**Your objective**
Output the lines below as a Markdown table with two columns, Row and Line, giving each non-blank line its own numbered row and omitting blank lines. Leave the pictures out of the table.

Dataset excerpt:
*-*-*

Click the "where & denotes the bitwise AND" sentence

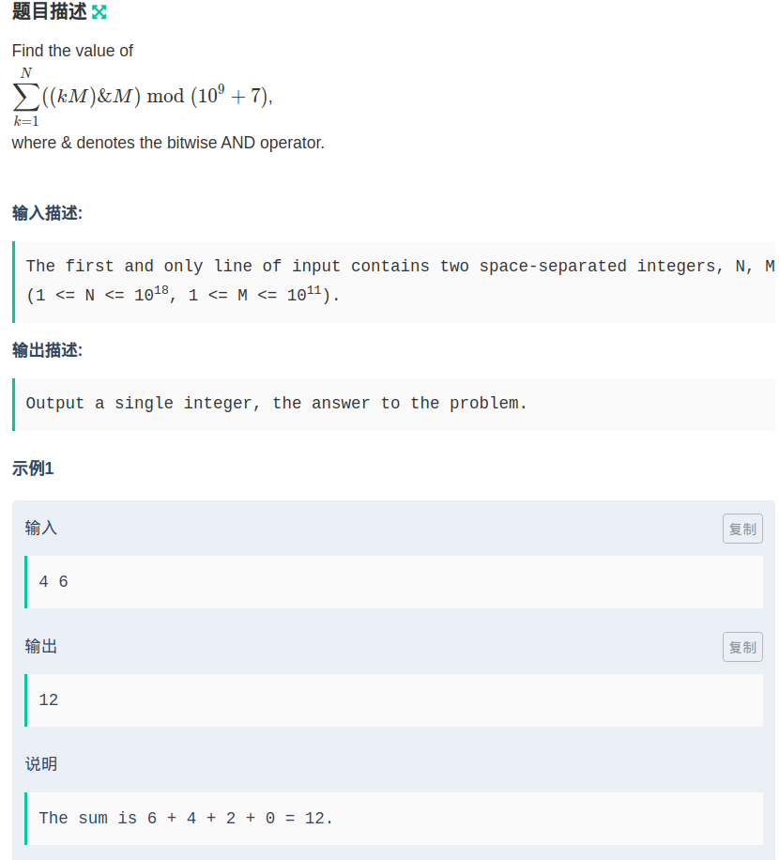point(168,144)
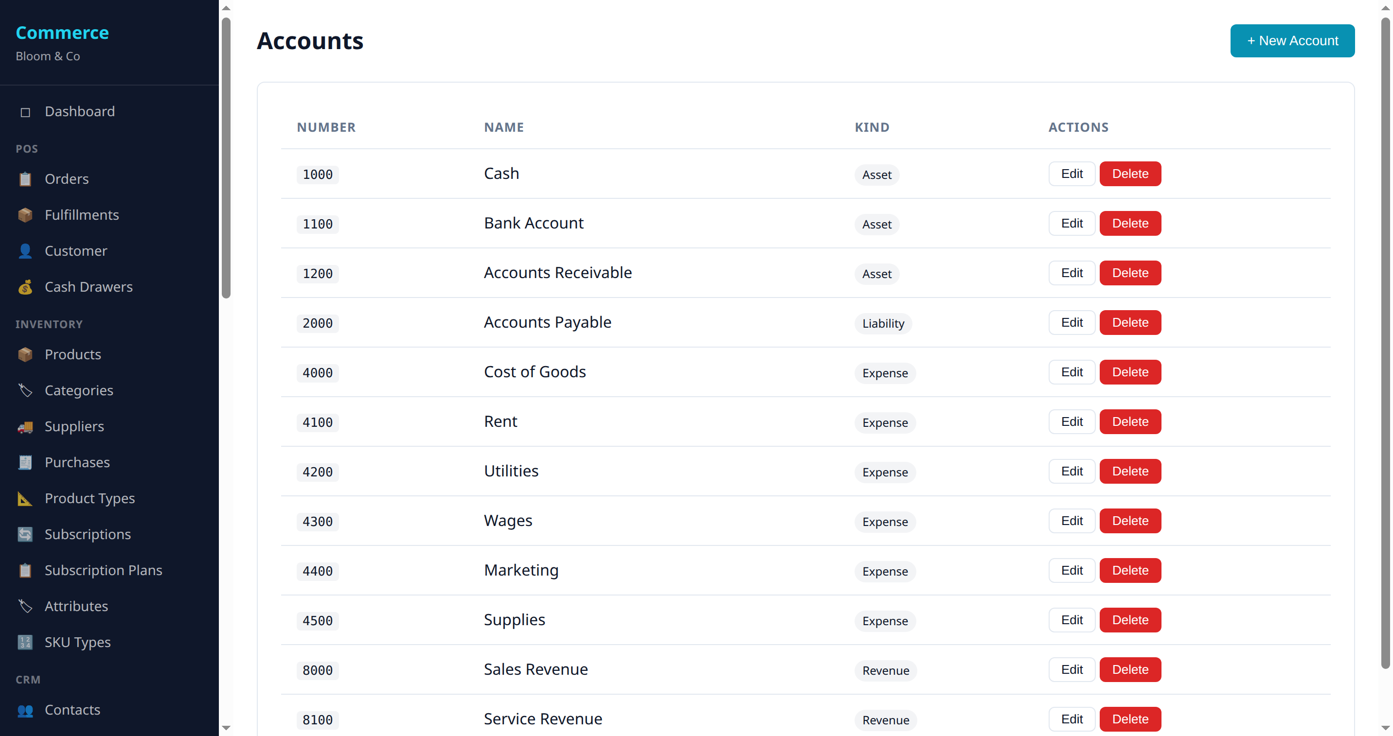Go to Purchases in the sidebar
The image size is (1393, 736).
(77, 462)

*-*-*

**Exercise answer**
| Row | Line |
|---|---|
| 1 | Click the "where & denotes the bitwise AND" sentence |
| 2 | point(168,144) |
| 3 | Go to Purchases in the sidebar |
| 4 | The image size is (1393, 736). |
| 5 | (77, 462) |